Goal of the exercise
Reproduce every entry exactly, without alteration.

Entries provided

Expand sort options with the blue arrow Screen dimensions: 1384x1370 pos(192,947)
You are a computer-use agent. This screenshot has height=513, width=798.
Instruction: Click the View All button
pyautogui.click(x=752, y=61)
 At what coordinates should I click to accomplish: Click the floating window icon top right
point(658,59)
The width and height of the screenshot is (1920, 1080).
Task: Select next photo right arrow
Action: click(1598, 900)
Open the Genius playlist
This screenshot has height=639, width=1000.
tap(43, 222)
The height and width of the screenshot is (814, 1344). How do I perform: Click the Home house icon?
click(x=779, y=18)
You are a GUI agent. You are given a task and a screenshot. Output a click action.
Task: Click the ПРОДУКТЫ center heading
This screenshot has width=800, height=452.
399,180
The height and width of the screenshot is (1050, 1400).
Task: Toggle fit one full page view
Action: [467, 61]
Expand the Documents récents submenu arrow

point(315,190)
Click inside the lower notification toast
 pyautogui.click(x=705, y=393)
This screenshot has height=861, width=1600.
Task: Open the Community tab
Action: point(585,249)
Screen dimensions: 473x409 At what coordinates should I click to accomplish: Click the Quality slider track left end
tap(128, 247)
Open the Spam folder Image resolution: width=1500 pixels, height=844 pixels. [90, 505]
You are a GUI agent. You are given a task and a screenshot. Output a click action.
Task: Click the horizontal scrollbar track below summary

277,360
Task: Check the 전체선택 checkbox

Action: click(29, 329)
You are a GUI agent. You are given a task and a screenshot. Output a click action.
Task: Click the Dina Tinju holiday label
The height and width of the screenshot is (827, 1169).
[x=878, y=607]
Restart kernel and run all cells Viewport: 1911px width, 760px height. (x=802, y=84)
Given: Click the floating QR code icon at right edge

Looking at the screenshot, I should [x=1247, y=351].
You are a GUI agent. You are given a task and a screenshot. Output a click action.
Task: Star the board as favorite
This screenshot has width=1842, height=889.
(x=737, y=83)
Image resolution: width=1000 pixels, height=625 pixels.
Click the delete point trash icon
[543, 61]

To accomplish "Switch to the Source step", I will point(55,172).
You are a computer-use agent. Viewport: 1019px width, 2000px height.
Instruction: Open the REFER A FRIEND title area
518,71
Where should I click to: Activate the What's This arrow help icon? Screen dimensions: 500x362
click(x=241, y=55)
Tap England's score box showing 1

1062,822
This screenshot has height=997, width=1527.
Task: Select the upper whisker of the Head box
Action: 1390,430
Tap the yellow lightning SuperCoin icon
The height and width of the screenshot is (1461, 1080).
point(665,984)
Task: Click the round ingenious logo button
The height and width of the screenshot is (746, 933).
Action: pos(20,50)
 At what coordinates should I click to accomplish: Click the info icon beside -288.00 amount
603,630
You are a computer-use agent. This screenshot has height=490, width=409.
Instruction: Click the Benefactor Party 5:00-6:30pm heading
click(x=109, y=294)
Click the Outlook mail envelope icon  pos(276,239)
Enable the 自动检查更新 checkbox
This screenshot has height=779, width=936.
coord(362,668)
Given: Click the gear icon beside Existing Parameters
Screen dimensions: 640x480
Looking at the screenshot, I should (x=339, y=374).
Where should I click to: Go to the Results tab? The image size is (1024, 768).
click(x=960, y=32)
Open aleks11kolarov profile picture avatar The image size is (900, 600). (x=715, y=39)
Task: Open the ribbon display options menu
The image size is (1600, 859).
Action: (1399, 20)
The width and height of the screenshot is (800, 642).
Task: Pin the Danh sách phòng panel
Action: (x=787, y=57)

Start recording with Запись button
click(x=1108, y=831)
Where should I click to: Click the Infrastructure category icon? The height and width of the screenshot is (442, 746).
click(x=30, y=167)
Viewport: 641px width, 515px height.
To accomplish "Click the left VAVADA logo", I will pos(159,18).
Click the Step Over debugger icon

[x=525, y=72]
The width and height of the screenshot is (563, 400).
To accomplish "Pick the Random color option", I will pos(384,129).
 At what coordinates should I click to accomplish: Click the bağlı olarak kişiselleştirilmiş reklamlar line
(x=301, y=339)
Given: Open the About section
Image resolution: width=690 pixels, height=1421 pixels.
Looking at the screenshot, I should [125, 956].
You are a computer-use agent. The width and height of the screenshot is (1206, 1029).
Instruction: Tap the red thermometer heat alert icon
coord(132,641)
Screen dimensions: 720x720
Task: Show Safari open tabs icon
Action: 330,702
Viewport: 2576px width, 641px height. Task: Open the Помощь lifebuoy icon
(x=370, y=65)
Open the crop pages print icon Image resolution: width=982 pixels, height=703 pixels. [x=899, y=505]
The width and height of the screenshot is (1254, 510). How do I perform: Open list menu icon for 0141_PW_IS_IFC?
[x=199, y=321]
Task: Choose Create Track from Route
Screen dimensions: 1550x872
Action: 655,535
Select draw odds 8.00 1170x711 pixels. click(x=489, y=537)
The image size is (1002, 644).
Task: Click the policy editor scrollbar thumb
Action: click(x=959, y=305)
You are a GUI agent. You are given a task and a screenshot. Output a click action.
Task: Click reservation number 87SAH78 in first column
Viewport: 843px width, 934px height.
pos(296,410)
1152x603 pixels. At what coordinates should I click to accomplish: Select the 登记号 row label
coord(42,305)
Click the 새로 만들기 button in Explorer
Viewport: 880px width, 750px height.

Solved exercise
Expand sort options with the blue arrow Screen dimensions: 1384x1370 pos(192,947)
You are a computer-use agent. This screenshot has height=513, width=798.
Instruction: Click the View All button
pyautogui.click(x=752, y=61)
 At what coordinates should I click to accomplish: Click the floating window icon top right
point(658,59)
The width and height of the screenshot is (1920, 1080).
Task: Select next photo right arrow
Action: click(1598, 900)
Open the Genius playlist
This screenshot has height=639, width=1000.
tap(43, 222)
The height and width of the screenshot is (814, 1344). How do I perform: Click the Home house icon?
click(x=779, y=18)
You are a GUI agent. You are given a task and a screenshot. Output a click action.
Task: Click the ПРОДУКТЫ center heading
This screenshot has width=800, height=452.
399,180
The height and width of the screenshot is (1050, 1400).
Task: Toggle fit one full page view
Action: [467, 61]
Expand the Documents récents submenu arrow

point(315,190)
Click inside the lower notification toast
 pyautogui.click(x=705, y=393)
This screenshot has height=861, width=1600.
Task: Open the Community tab
Action: point(585,249)
Screen dimensions: 473x409 At what coordinates should I click to accomplish: Click the Quality slider track left end
tap(128, 247)
Open the Spam folder Image resolution: width=1500 pixels, height=844 pixels. [90, 505]
You are a GUI agent. You are given a task and a screenshot. Output a click action.
Task: Click the horizontal scrollbar track below summary

277,360
Task: Check the 전체선택 checkbox

Action: click(29, 329)
You are a GUI agent. You are given a task and a screenshot. Output a click action.
Task: Click the Dina Tinju holiday label
The height and width of the screenshot is (827, 1169).
[x=878, y=607]
Restart kernel and run all cells Viewport: 1911px width, 760px height. (x=802, y=84)
Given: Click the floating QR code icon at right edge

Looking at the screenshot, I should [x=1247, y=351].
You are a GUI agent. You are given a task and a screenshot. Output a click action.
Task: Star the board as favorite
This screenshot has width=1842, height=889.
(x=737, y=83)
Image resolution: width=1000 pixels, height=625 pixels.
Click the delete point trash icon
[543, 61]

To accomplish "Switch to the Source step", I will point(55,172).
You are a computer-use agent. Viewport: 1019px width, 2000px height.
Instruction: Open the REFER A FRIEND title area
518,71
Where should I click to: Activate the What's This arrow help icon? Screen dimensions: 500x362
click(x=241, y=55)
Tap England's score box showing 1

1062,822
This screenshot has height=997, width=1527.
Task: Select the upper whisker of the Head box
Action: 1390,430
Tap the yellow lightning SuperCoin icon
The height and width of the screenshot is (1461, 1080).
point(665,984)
Task: Click the round ingenious logo button
The height and width of the screenshot is (746, 933).
Action: pos(20,50)
 At what coordinates should I click to accomplish: Click the info icon beside -288.00 amount
603,630
You are a computer-use agent. This screenshot has height=490, width=409.
Instruction: Click the Benefactor Party 5:00-6:30pm heading
click(x=109, y=294)
Click the Outlook mail envelope icon  pos(276,239)
Enable the 自动检查更新 checkbox
This screenshot has height=779, width=936.
coord(362,668)
Given: Click the gear icon beside Existing Parameters
Screen dimensions: 640x480
Looking at the screenshot, I should (x=339, y=374).
Where should I click to: Go to the Results tab? The image size is (1024, 768).
click(x=960, y=32)
Open aleks11kolarov profile picture avatar The image size is (900, 600). (x=715, y=39)
Task: Open the ribbon display options menu
The image size is (1600, 859).
Action: (1399, 20)
The width and height of the screenshot is (800, 642).
Task: Pin the Danh sách phòng panel
Action: (x=787, y=57)

Start recording with Запись button
click(x=1108, y=831)
Where should I click to: Click the Infrastructure category icon? The height and width of the screenshot is (442, 746).
click(x=30, y=167)
Viewport: 641px width, 515px height.
To accomplish "Click the left VAVADA logo", I will pos(159,18).
Click the Step Over debugger icon

[x=525, y=72]
The width and height of the screenshot is (563, 400).
To accomplish "Pick the Random color option", I will pos(384,129).
 At what coordinates should I click to accomplish: Click the bağlı olarak kişiselleştirilmiş reklamlar line
(x=301, y=339)
Given: Open the About section
Image resolution: width=690 pixels, height=1421 pixels.
Looking at the screenshot, I should [125, 956].
You are a computer-use agent. The width and height of the screenshot is (1206, 1029).
Instruction: Tap the red thermometer heat alert icon
coord(132,641)
Screen dimensions: 720x720
Task: Show Safari open tabs icon
Action: 330,702
Viewport: 2576px width, 641px height. Task: Open the Помощь lifebuoy icon
(x=370, y=65)
Open the crop pages print icon Image resolution: width=982 pixels, height=703 pixels. [x=899, y=505]
The width and height of the screenshot is (1254, 510). How do I perform: Open list menu icon for 0141_PW_IS_IFC?
[x=199, y=321]
Task: Choose Create Track from Route
Screen dimensions: 1550x872
Action: 655,535
Select draw odds 8.00 1170x711 pixels. click(x=489, y=537)
The image size is (1002, 644).
Task: Click the policy editor scrollbar thumb
Action: click(x=959, y=305)
You are a GUI agent. You are given a task and a screenshot. Output a click action.
Task: Click reservation number 87SAH78 in first column
Viewport: 843px width, 934px height.
pos(296,410)
1152x603 pixels. At what coordinates should I click to accomplish: Select the 登记号 row label
coord(42,305)
Click the 새로 만들기 button in Explorer
Viewport: 880px width, 750px height.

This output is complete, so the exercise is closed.